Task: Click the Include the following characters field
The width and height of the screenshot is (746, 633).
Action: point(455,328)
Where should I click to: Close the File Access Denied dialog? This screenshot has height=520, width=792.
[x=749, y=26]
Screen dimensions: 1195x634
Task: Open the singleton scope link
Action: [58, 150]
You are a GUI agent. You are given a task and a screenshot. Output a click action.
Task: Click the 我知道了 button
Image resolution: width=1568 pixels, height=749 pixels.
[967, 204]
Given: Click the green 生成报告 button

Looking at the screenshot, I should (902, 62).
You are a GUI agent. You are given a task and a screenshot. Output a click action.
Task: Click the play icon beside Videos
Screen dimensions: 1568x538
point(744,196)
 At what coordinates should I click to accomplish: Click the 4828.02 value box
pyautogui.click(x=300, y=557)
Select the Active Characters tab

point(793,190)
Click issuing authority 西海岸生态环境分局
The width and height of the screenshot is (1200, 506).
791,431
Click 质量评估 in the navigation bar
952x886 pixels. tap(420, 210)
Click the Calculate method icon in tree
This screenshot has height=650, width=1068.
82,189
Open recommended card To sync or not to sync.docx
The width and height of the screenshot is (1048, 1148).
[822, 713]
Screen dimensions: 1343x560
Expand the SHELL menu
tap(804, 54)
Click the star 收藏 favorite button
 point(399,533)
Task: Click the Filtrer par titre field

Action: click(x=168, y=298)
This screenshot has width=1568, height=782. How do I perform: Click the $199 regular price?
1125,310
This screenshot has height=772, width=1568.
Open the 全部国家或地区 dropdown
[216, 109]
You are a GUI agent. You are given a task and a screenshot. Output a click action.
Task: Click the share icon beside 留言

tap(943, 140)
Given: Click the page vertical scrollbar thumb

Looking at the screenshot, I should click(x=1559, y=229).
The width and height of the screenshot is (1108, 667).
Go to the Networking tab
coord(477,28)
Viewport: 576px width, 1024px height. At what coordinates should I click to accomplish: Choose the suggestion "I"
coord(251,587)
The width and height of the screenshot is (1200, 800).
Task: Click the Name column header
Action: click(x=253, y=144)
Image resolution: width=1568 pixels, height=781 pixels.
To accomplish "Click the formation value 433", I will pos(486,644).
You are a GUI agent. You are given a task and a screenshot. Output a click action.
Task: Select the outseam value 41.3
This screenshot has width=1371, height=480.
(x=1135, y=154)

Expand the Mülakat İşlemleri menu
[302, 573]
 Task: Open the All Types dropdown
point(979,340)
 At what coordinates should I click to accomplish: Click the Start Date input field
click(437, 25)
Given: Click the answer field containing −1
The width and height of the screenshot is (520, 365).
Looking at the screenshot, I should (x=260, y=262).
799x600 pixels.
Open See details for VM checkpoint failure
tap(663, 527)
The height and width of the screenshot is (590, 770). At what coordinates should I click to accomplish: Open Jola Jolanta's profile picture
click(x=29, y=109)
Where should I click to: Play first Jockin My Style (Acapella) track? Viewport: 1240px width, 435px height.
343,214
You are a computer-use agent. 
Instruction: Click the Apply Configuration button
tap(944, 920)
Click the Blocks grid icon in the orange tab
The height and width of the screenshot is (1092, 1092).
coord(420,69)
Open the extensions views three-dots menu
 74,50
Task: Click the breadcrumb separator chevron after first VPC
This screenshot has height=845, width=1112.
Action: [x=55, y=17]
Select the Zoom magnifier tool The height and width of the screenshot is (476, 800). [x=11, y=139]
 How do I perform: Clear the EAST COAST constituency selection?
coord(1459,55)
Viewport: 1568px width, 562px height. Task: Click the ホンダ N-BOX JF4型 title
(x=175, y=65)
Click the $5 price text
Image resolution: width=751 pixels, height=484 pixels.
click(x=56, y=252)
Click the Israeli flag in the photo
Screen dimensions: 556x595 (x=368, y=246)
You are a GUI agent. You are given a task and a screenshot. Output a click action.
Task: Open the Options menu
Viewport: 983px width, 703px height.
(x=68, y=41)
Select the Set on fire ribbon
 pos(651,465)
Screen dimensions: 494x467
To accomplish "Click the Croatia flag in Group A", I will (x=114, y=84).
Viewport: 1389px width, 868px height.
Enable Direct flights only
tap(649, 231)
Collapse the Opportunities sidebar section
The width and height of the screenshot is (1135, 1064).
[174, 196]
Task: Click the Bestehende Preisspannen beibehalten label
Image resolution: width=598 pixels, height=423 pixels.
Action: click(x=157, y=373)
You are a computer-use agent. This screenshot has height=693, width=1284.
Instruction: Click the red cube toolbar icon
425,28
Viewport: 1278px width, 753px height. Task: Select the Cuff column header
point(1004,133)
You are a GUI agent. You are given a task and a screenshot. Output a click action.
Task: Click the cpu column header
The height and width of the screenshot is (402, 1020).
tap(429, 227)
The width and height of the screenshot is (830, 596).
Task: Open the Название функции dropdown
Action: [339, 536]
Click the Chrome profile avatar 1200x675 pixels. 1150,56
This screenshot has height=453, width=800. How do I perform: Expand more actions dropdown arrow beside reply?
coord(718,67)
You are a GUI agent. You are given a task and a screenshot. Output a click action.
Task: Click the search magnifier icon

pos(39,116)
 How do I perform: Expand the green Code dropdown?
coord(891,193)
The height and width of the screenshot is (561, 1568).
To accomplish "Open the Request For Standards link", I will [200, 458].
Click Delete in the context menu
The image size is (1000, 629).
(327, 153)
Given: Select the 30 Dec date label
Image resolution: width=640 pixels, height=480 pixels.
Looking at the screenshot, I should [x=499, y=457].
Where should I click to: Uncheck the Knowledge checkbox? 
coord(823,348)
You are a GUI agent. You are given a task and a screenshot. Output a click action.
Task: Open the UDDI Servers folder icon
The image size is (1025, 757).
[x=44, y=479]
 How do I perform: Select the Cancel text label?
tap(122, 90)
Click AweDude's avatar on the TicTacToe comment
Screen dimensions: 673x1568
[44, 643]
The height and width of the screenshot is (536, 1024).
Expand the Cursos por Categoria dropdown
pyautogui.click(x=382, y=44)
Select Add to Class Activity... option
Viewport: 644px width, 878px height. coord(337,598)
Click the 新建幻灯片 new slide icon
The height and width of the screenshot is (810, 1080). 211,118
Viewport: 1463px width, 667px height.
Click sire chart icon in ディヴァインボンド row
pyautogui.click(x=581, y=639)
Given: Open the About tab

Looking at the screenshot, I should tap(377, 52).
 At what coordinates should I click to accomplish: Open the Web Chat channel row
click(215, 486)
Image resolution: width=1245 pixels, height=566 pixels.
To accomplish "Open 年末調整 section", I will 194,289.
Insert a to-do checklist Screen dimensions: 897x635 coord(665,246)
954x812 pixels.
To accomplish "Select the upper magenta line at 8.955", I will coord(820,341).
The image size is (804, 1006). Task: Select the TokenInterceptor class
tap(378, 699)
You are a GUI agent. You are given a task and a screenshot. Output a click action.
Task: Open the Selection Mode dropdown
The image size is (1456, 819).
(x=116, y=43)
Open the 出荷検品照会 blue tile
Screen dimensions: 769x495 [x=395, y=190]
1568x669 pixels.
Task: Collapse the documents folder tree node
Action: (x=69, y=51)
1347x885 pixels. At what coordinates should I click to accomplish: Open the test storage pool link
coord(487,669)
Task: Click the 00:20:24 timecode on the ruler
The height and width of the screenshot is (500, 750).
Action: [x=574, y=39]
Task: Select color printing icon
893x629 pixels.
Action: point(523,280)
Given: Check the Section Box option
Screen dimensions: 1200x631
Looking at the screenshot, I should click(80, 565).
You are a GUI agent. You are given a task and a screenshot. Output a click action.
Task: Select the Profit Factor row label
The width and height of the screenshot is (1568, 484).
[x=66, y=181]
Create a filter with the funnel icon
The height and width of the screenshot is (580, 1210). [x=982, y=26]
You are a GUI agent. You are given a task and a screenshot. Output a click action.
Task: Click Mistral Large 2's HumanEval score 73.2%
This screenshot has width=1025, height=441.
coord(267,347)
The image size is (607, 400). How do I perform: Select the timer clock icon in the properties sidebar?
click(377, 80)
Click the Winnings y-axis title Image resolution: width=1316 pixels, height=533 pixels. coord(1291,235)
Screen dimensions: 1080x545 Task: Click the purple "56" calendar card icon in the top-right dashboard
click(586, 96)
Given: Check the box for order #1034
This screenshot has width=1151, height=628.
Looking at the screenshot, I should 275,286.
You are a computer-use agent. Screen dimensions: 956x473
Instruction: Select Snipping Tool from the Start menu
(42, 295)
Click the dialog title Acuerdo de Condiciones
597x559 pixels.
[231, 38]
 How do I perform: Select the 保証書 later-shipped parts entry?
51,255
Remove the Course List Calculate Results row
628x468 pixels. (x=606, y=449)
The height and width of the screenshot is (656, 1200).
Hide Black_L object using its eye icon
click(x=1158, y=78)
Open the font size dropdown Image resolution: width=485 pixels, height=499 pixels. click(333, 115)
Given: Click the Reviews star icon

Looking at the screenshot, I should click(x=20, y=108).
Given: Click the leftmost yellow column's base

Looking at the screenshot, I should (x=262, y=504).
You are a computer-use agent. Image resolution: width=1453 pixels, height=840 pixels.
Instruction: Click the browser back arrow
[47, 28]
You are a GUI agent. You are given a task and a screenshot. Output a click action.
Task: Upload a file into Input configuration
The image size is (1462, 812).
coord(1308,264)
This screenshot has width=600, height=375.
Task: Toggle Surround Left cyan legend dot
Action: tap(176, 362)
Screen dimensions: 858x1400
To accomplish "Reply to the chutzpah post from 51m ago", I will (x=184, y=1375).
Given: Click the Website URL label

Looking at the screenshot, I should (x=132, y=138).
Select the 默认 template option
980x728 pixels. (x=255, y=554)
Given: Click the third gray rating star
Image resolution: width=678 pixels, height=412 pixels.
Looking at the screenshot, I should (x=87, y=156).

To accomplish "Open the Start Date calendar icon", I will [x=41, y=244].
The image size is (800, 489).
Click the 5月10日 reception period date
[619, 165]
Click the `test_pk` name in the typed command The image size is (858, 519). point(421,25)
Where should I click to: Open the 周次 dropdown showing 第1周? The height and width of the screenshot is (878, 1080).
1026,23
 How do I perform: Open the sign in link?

* * * * *

From the entries above, print the lines beginning at the one with "Task: Select color printing icon" and stopping after the one with "Task: Upload a file into Input configuration", exactly as written and with nothing else.

• [Answer to the problem]:
Task: Select color printing icon
893x629 pixels.
Action: point(523,280)
Given: Check the Section Box option
Screen dimensions: 1200x631
Looking at the screenshot, I should click(80, 565).
You are a GUI agent. You are given a task and a screenshot. Output a click action.
Task: Select the Profit Factor row label
The width and height of the screenshot is (1568, 484).
[x=66, y=181]
Create a filter with the funnel icon
The height and width of the screenshot is (580, 1210). [x=982, y=26]
You are a GUI agent. You are given a task and a screenshot. Output a click action.
Task: Click Mistral Large 2's HumanEval score 73.2%
This screenshot has width=1025, height=441.
coord(267,347)
The image size is (607, 400). How do I perform: Select the timer clock icon in the properties sidebar?
click(377, 80)
Click the Winnings y-axis title Image resolution: width=1316 pixels, height=533 pixels. coord(1291,235)
Screen dimensions: 1080x545 Task: Click the purple "56" calendar card icon in the top-right dashboard
click(586, 96)
Given: Check the box for order #1034
This screenshot has width=1151, height=628.
Looking at the screenshot, I should 275,286.
You are a computer-use agent. Screen dimensions: 956x473
Instruction: Select Snipping Tool from the Start menu
(42, 295)
Click the dialog title Acuerdo de Condiciones
597x559 pixels.
[231, 38]
 How do I perform: Select the 保証書 later-shipped parts entry?
51,255
Remove the Course List Calculate Results row
628x468 pixels. (x=606, y=449)
The height and width of the screenshot is (656, 1200).
Hide Black_L object using its eye icon
click(x=1158, y=78)
Open the font size dropdown Image resolution: width=485 pixels, height=499 pixels. click(333, 115)
Given: Click the Reviews star icon

Looking at the screenshot, I should click(x=20, y=108).
Given: Click the leftmost yellow column's base

Looking at the screenshot, I should (x=262, y=504).
You are a computer-use agent. Image resolution: width=1453 pixels, height=840 pixels.
Instruction: Click the browser back arrow
[47, 28]
You are a GUI agent. You are given a task and a screenshot. Output a click action.
Task: Upload a file into Input configuration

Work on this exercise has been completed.